Ces rampes auraient permis de faire rouler sur des rondins les blocs de calcaire d’un poids moyen de 2,5 tonnes jusqu’au sommet de la pyramide haute de 137 mètres. Une fois la construction terminée, ces rampes intérieures auraient été laissées en place et existeraient toujours, cachées derrière la paroi de la pyramide.

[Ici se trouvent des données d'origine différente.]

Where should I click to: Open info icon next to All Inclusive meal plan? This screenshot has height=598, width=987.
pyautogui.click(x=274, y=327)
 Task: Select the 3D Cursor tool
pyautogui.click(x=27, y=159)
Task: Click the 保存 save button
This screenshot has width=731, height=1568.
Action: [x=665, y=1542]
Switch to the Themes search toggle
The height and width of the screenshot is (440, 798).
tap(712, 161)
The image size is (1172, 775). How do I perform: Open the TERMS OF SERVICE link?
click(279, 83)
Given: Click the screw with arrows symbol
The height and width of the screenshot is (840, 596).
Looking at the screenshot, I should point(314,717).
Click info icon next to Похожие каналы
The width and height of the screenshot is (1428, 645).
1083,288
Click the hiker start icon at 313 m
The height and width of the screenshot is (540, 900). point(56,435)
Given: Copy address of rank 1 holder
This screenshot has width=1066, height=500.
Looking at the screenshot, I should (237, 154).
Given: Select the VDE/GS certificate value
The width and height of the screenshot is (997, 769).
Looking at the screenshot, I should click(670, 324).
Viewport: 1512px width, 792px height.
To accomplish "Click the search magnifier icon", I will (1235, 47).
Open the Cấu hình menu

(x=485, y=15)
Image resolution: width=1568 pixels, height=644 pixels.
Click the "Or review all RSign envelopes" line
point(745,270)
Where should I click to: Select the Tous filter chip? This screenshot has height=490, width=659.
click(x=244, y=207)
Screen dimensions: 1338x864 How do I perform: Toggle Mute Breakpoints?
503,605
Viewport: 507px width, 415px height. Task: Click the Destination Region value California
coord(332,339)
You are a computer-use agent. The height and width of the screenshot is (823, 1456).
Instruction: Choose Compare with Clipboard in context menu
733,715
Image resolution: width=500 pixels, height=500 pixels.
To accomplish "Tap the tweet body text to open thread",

L'équipe Maldague mettra à profit son expertise qui repose sur une technique non invasive connue sous le nom de thermographie modulée. Celle-ci devrait permettre de «voir au travers» des épais blocs de pierre constituant la pyramide et de révéler sa structure interne. La présence de rampes intérieures validerait de façon définitive la théorie proposée par l’architecte Houdin.
Techniques sécuritaires
«Ce qui rend notre contribution à ce projet particulièrement intéressante, c’est que les techniques que nous utiliserons pour sonder l’intérieur de la pyramide sont non destructives et ne nécessitent absolument aucune altération ou dégradation des matériaux qui la constituent», souligne Xavier Maldague, titulaire de la Chaire de recherche du Canada en vision infrarouge multipolaire.
Les détails du projet ont été dévoilés ce matin à Paris à l’occasion d’une conférence de presse organisée par l’entreprise Dassault Systèmes. Celle-ci contribue financièrement à ces travaux dans le cadre de son programme «Passion pour l’innovation». Les soulèvements populaires contre la fermeté du régime gouvernemental égyptien pourrait toutefois retarder cette mission si l'insécurité devait gagner le pays.